What to work on:
- A) Do these statements agree with the liquid discharge head text? For each, answer yes or no and quote the words of the text that decide it. (i) A thicker supporting member tends to lower processing accuracy. (ii) A line head is made by making the head narrower than the recording medium. (iii) The common flow path sits in the first supporting portion.
- B) In the last paragraph of the liquid discharge head text, which flow paths are named? List every one.
- C) Carry on the liquid discharge head text from where it stops.

Source text:
* Begin *
In recent years, an inkjet printer is used not only for printing in homes, but also for business purposes such as business and retail photography, or for industrial purposes such as electronic circuit drawing and panel display, and the use of the inkjet printer increasingly expands. A liquid discharge head of an inkjet printer for such business printing is strongly required to perform high-speed printing. To meet this requirement, the width of the liquid discharge head, which discharges liquid such as ink, is made longer than the width of a recording medium, thereby obtaining a line head.
As methods for lengthening the width of the liquid discharge head, a plurality of recording element substrates including discharge ports are arranged in the longitudinal direction of the liquid discharge head in such a manner that parts of the recording element substrates overlap each other. Among these methods, the publication of Japanese Translation of PCT International Application No. 2008-526553 discusses a method for arranging recording element substrates including discharge ports in a line in a longitudinal direction. The recording element substrates are thus arranged in a line, whereby it is possible to reduce the shift width of the recording element substrates in the scanning direction of a print product at the joints between the recording element substrates and reduce the shift width of a discharge port array between the recording element substrates.
Generally, the positional accuracy of a plurality of individual flow paths, which are flow paths formed in a supporting member for supporting recording element substrates, is influenced by the processing accuracy of the individual flow paths. Particularly, there is a tendency that the greater the thickness of the supporting member, the more deteriorating the processing accuracy.
In the configuration of the publication of Japanese Translation of PCT International Application No. 2008-526553, in a plurality of individual flow paths formed in a supporting member, variation occurs in the positional accuracy of the individual flow paths to be formed since the thickness of the supporting member is large. Thus, in a case where an individual flow path is formed at a position closer to an end portion of the supporting member, the positional accuracy is limited. Thus, in each recording element substrate, the distance of a supply path between an individual flow path in the furthest end portion in the longitudinal direction and a discharge port in the furthest end portion in the longitudinal direction becomes long, and the pressure loss of the supply path becomes large. This may cause image unevenness.
The present disclosure is directed to a liquid discharge head capable of reducing the pressure loss of a supply path and forming a high-grade image.
According to an aspect of the present disclosure, a liquid discharge head includes first and second recording element substrates, each including discharge ports for discharging liquid and energy generation elements for generating energy for use in discharging liquid, and arranged along a longitudinal direction of the liquid discharge head, and a supporting member configured to support the first and second recording element substrates, wherein the supporting member includes a first supporting portion, which is disposed on a first and second recording element substrate side, and a second supporting portion, which is disposed on a side opposite to the first and second recording element substrate side, wherein the first supporting portion includes a first individual flow path for supplying liquid to the first recording element substrate, and a second individual flow path for supplying liquid to the second recording element substrate, and wherein the second supporting portion includes a common flow path for supplying liquid to the first and second individual flow paths.
* End *
Extracted data:
* Begin *
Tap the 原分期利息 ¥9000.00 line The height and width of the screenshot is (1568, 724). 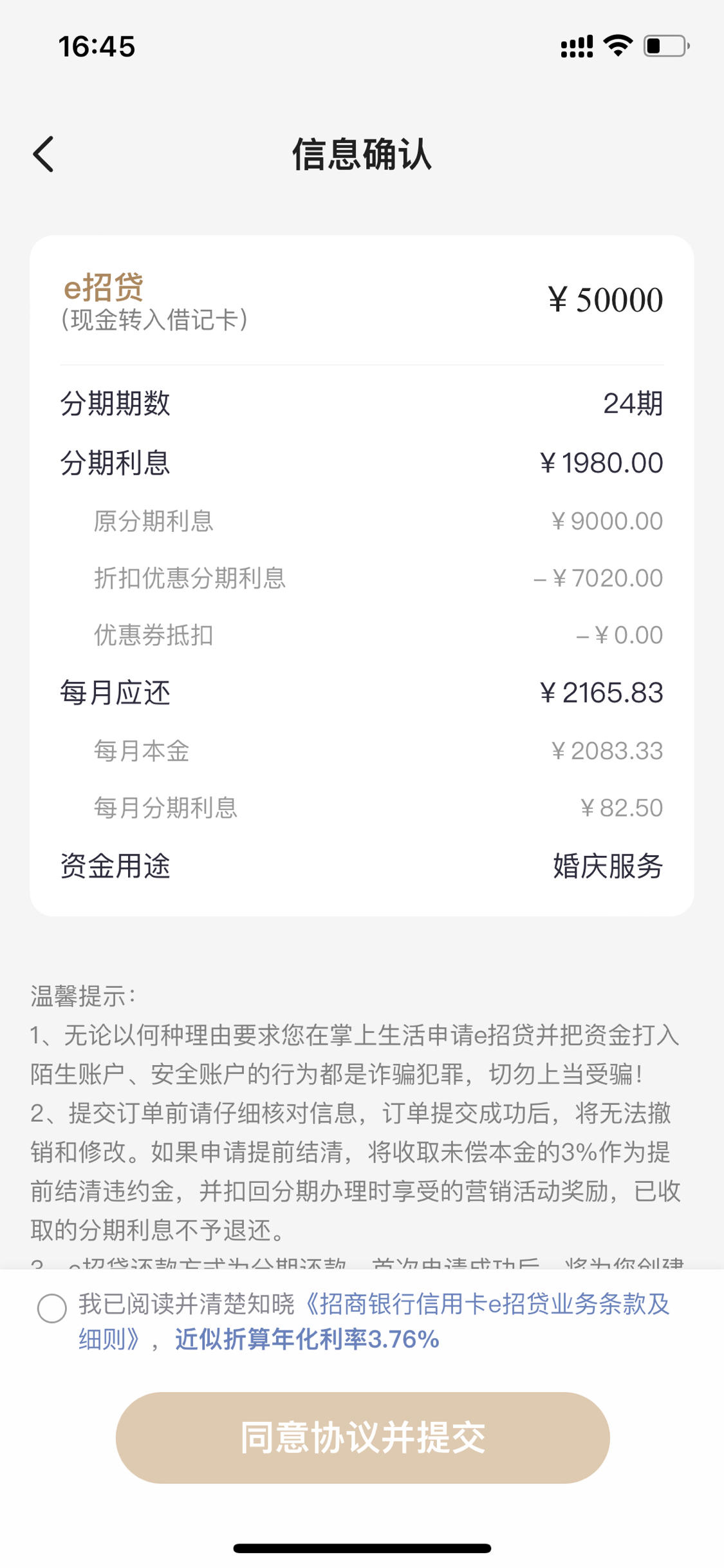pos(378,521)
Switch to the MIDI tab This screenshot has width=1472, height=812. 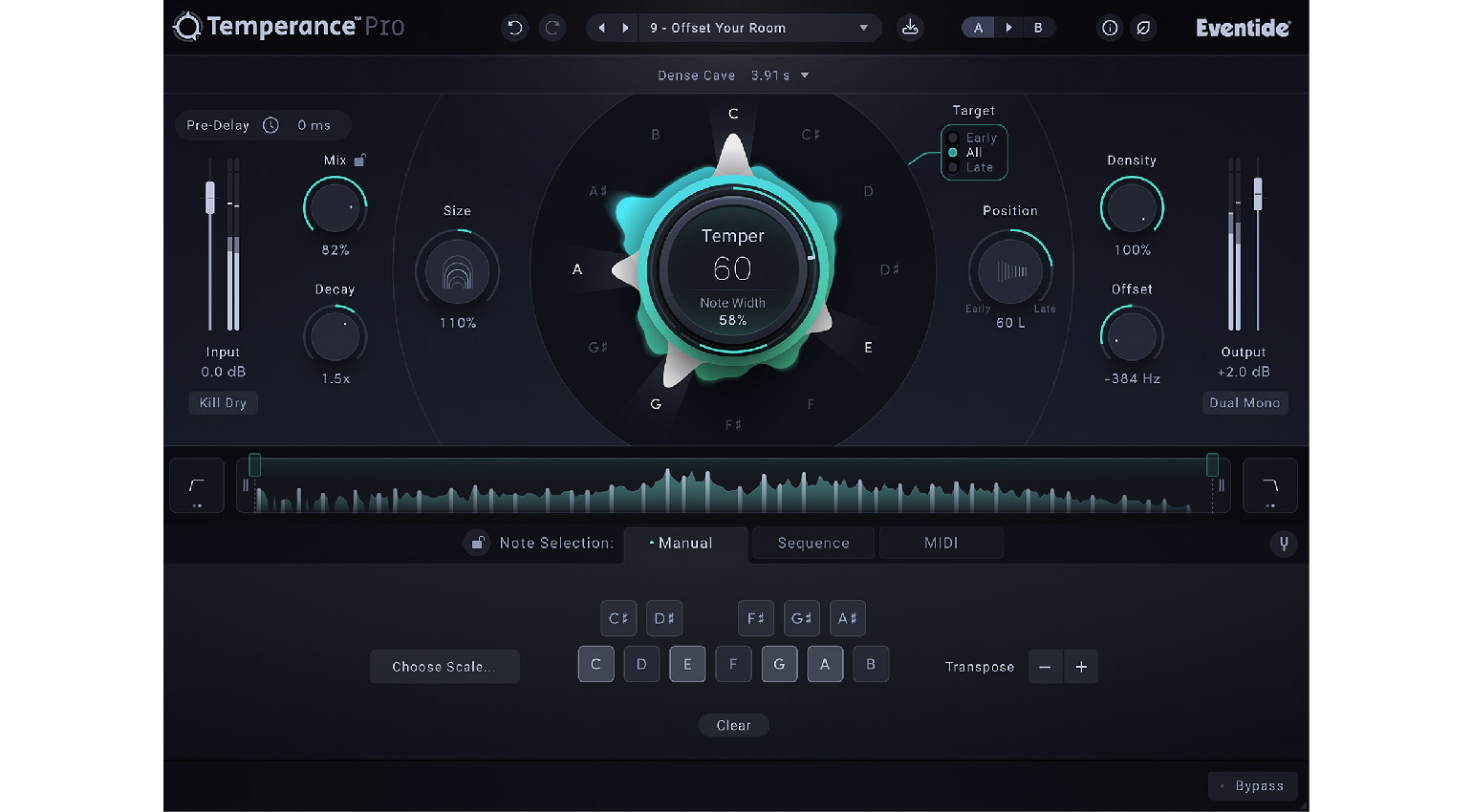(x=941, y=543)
* End *
* Begin *
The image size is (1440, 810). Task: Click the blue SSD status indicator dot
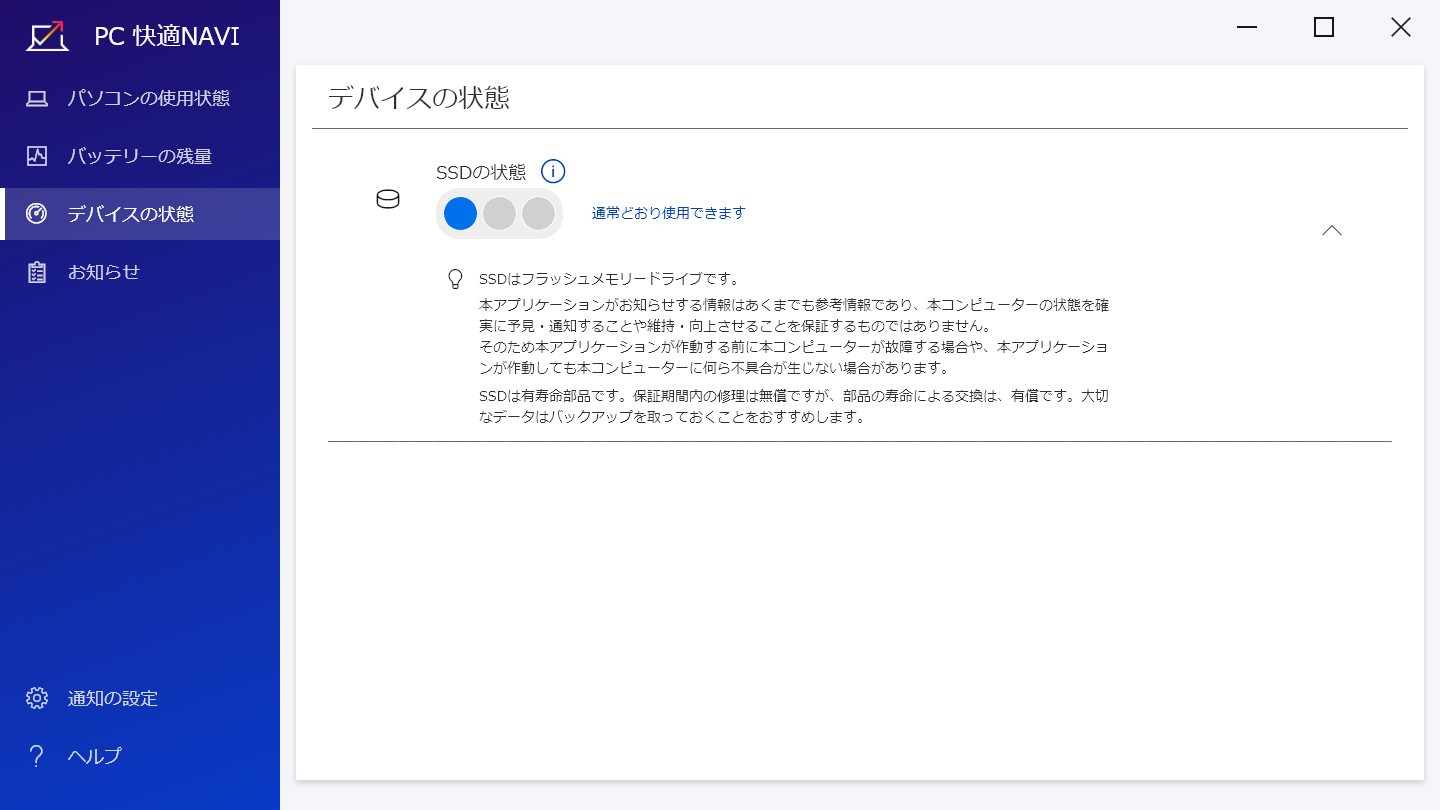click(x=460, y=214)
* End *
The replies:
- A)
(i) Yes: "the greater the thickness of the supporting member, the more deteriorating the processing accuracy."
(ii) No: "the width of the liquid discharge head, which discharges liquid such as ink, is made longer than the width of a recording medium"
(iii) No: "the second supporting portion includes a common flow path for supplying liquid to the first and second individual flow paths."

- B)
- first individual flow path
- second individual flow path
- common flow path

- C)
According to another aspect of the present disclosure, a liquid discharge head includes first and second recording element substrates, each including discharge ports for discharging liquid and energy generation elements for generating energy for use in discharging liquid, and linearly arranged along a longitudinal direction of the liquid discharge head, a supporting member configured to support the first and second recording element substrates, and a first resin film provided between the first recording element substrate and the supporting member, and a second resin film provided between the second recording element substrate and the supporting member, wherein in one end portion of the first resin film, a first through-hole for supplying liquid to the first recording element substrate is provided, wherein in one end portion on a first recording element substrate side of the second resin film, a second through-hole for supplying liquid to the second recording element substrate is provided, and wherein in the supporting member, a common flow path for supplying liquid to the first and second through-holes is provided.
Further features of the present disclosure will become apparent from the following description of exemplary embodiments with reference to the attached drawings.
With reference to the drawings, a liquid discharge head according to exemplary embodiments of the present disclosure will be described below. The liquid discharge head according to the present disclosure is applicable to apparatuses such as a printer, a copying machine, a facsimile including a communication system, and a word processor including a printer unit, and furthermore applicable to an industrial recording apparatus combined in a complex manner with various processing apparatuses. For example, the liquid discharge head according to the present disclosure can also be used to prepare biochips and print electronic circuits.
Further, the following exemplary embodiments are appropriate specific examples of the present disclosure and therefore have various technically desirable limitations. The present exemplary embodiments, however, are not limited to the exemplary embodiments of the specification and other specific methods so long as the present exemplary embodiments follow the idea of the present disclosure.
With reference to
As illustrated in
In response to the problem in the above comparative example, a first exemplary embodiment is described below.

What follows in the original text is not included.